| Required action |
The word to look for is "agent". Report every line of the entries below that has it.

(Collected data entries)
++++++++++

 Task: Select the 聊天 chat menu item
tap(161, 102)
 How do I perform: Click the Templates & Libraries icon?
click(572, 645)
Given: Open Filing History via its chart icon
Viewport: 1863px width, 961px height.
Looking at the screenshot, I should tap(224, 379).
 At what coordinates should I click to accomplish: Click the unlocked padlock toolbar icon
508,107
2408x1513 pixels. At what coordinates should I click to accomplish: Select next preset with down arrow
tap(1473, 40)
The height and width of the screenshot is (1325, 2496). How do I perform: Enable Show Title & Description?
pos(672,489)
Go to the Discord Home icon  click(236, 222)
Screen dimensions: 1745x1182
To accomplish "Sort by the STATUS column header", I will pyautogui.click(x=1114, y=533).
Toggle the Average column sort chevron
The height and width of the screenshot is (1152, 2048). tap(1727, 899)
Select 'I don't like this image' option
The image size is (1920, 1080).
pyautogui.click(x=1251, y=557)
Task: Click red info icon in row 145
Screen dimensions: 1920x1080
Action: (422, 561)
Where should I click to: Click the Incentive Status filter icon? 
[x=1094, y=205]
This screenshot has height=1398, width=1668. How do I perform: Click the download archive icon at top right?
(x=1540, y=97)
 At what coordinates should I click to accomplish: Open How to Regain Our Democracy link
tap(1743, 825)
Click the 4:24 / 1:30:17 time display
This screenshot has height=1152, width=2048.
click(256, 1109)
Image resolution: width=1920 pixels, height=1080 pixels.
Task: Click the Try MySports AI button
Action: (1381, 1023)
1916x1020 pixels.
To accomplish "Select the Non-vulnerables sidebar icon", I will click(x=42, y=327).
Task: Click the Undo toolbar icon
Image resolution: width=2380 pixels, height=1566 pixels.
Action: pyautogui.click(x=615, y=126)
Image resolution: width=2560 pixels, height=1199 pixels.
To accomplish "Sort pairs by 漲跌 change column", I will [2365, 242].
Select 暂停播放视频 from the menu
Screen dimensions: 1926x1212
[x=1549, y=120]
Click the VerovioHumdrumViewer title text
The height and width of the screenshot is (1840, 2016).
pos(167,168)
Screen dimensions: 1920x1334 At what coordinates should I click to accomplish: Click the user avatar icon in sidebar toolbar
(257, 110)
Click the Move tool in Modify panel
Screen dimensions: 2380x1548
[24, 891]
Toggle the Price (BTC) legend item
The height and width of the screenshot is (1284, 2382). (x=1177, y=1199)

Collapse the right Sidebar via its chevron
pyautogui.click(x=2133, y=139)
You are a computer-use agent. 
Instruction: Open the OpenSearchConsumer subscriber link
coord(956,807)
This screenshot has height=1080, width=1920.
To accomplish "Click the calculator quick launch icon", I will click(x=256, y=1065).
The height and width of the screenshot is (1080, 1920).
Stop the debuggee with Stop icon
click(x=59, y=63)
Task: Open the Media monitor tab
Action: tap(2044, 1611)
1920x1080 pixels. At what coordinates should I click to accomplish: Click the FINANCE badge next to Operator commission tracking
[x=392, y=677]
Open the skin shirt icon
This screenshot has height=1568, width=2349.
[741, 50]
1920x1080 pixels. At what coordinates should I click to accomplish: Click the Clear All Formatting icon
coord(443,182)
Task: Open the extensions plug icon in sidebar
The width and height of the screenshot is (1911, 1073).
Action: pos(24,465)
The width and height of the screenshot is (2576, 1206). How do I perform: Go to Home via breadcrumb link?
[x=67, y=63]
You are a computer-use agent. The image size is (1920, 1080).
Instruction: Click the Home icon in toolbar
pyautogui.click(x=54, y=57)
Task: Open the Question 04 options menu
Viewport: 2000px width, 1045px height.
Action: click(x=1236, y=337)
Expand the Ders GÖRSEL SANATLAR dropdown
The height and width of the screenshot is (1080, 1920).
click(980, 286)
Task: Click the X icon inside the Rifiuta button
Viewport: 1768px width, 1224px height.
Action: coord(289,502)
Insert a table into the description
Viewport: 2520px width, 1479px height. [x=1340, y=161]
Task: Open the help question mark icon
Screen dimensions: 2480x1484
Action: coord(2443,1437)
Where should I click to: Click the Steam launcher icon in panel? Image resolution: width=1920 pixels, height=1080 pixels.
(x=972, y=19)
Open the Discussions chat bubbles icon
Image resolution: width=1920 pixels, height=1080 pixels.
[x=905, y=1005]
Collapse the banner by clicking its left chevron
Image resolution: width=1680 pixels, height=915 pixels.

++++++++++

| Exercise solution |
You are a computer-use agent. 
You are a computer-use agent. The image size is (1920, 1080).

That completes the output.